Un estudio revela lo felices que estamos de verte: nuestro cerebro responde emocionalmente a los rostros que encontramos en lo inanimado

Ya sea en la nube o en la parte delantera del automóvil o 28.000 dólares el bocadillo tostado Supuestamente similar a la Virgen María, ver caras en objetos inanimados es una experiencia común.

Según una nueva investigación de la Universidad de Sydney, nuestros cerebros detectan y responden emocionalmente a estos rostros imaginarios de la misma manera que tratarían rostros humanos reales.

La pareidolia facial (ver caras en objetos aleatorios o patrones de luz y sombra) es un fenómeno cotidiano. Una vez considerado un Los síntomas de la psicosis., surge de un error en la percepción visual.

El investigador principal, el profesor David Ellis, de la Universidad de Sydney, dijo que los cerebros humanos están vinculados evolutivamente al reconocimiento de rostros, con regiones cerebrales altamente especializadas para la detección y el procesamiento de rostros.

Una tapa de tubería de hormigón en Tokio, Japón, parece una cara
Una tapa de tubería de hormigón en Tokio, Japón, arriba. Abajo: patrón de ventana en un edificio de metal corrugado. Fotografía: kanonnightsky / Getty Images / iStockphoto
Ventanas en un edificio de metal corrugado que parece una cara
Foto: Steve Cicero / Getty Images

“Somos una especie social altamente desarrollada y el reconocimiento facial es muy importante”, dijo Aliyes. “Necesitas saber quiénes son, es familia, es amigo o enemigo, ¿cuáles son sus intenciones y emociones?

“Las caras se detectan increíblemente rápido. El cerebro parece estar haciendo esto … usando algún tipo de procedimiento de coincidencia de plantillas, por lo que si ve un objeto que parece tener ojos por encima de la nariz sobre la boca, dice: ‘Oh, Veo una cara ‘”.

“Es un poco rápido y suelto y, a veces, falla, por lo que algo que parece una cara a menudo resulta en esa combinación de moldes”.

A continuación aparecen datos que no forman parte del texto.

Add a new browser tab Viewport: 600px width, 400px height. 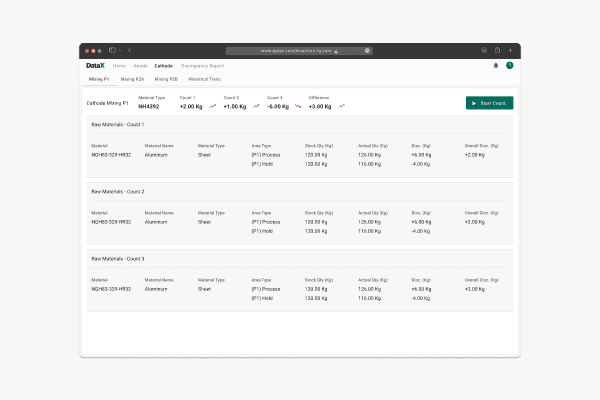[510, 50]
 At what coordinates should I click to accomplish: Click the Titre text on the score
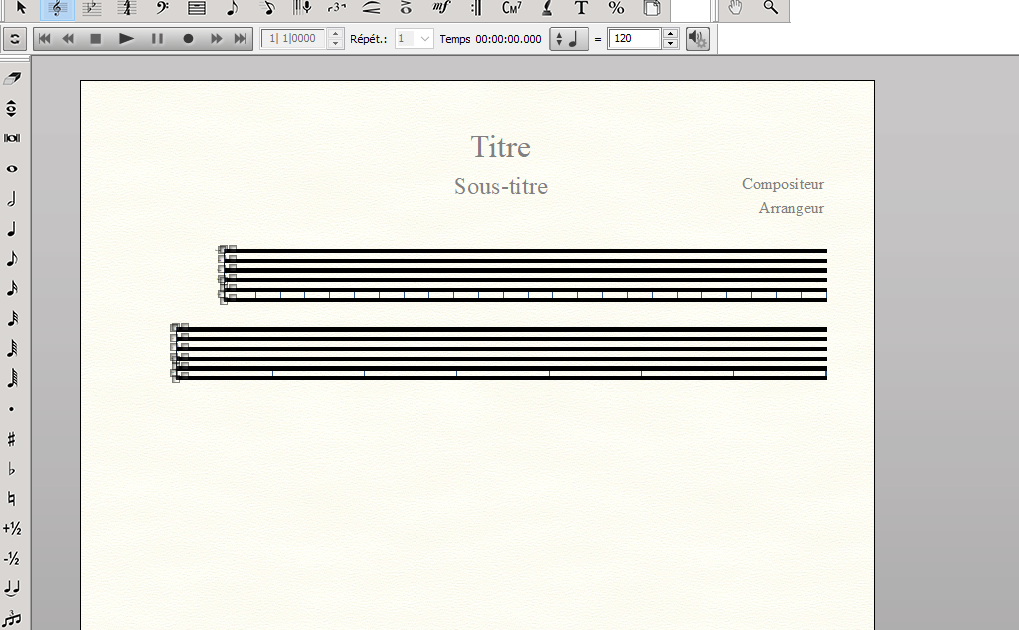[500, 147]
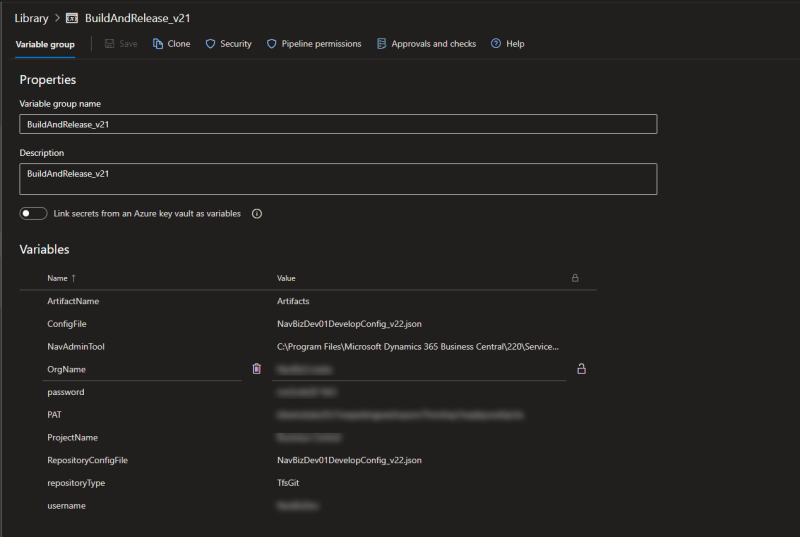This screenshot has width=800, height=537.
Task: Sort variables by Name column header
Action: point(57,278)
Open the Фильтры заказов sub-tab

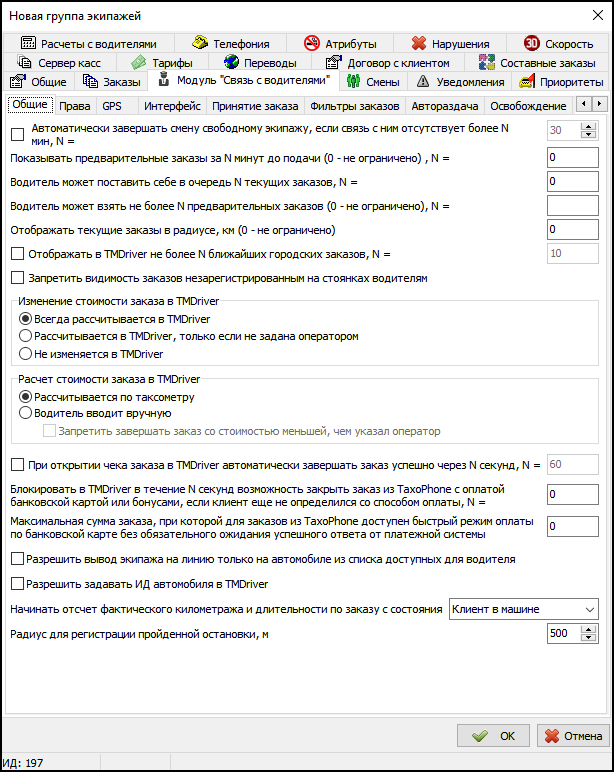pos(355,106)
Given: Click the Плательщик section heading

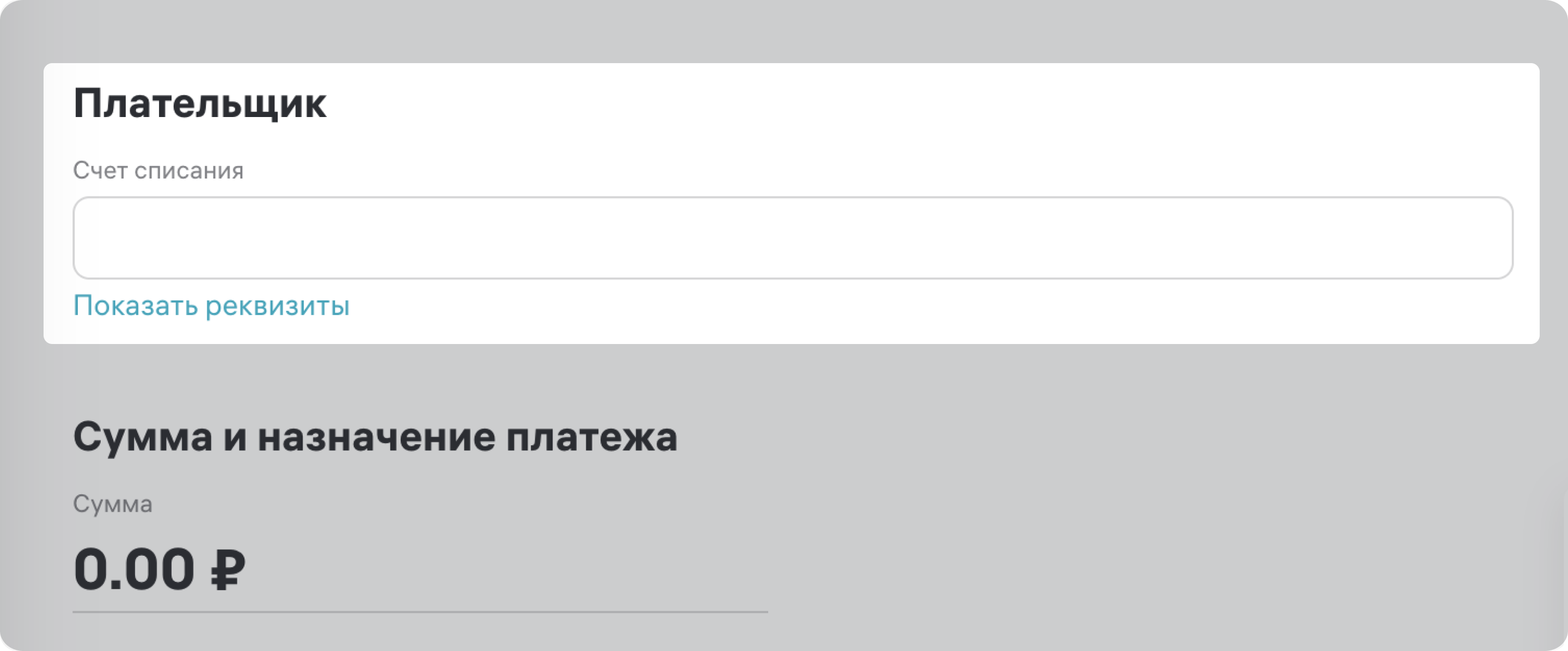Looking at the screenshot, I should (x=200, y=104).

Los investigadores mostraron a las personas una serie de rostros, una mezcla de rostros reales e imágenes de Predolia, y calificaron cada expresión facial en una escala entre la ira y la felicidad.

Los investigadores encontraron que los objetos inanimados tienen el mismo efecto de imprimación emocional que los rostros reales.

Un trozo de pan integral con una carita sonriente.
Un trozo de pan integral. Abajo: un dispensador de toallas en un baño público que parece estar sonriendo.
Foto: PhotoAlto / Laurence Mouton / Getty Images
El dispensador de toallas en el baño público parece sonreír
Foto: Dave Gorman / Getty Images
Huevos fritos que parecen ojos
Nuestros cerebros detectan y responden emocionalmente a estos rostros imaginarios de la misma manera que tratarían rostros humanos reales. Foto: Lorenzo Cerioni / Getty Images / EyeEm

“Lo que encontramos es que, en realidad, estas imágenes de pareidolia son procesadas por el mismo mecanismo que normalmente procesa la emoción en un rostro real”, dijo Alice.

“De alguna manera, eres incapaz de apagar por completo esta respuesta facial y emocional y verla como un objeto. Sigue siendo tanto un objeto como una cara”.

Dijo que el estudio podría ayudar a informar la investigación sobre la inteligencia artificial o los trastornos del procesamiento facial, como la ceguera por reconocimiento facial.

Investigaciones anteriores en coautoría de Alaïs mostraron que al juzgar una serie de rostros, la percepción de la apariencia de una persona estaba sesgada por la imagen anterior mostrada. “Si el movimiento anterior fue atractivo, habrían calificado la calificación actual de manera más atractiva”, dijo Aliyes.

Tirador de puerta frontal
“De alguna manera eres incapaz de apagar por completo la respuesta facial y emocional y verla como un objeto”. Foto: Carol Hines / Getty Images / IM

“También pasa con la expresión”, dijo. “Si has visto una cara feliz antes, la siguiente será calificada como un poco más feliz”.

El último estudio ha sido publicado en la revista revisada por pares. Actas de la Royal Society B.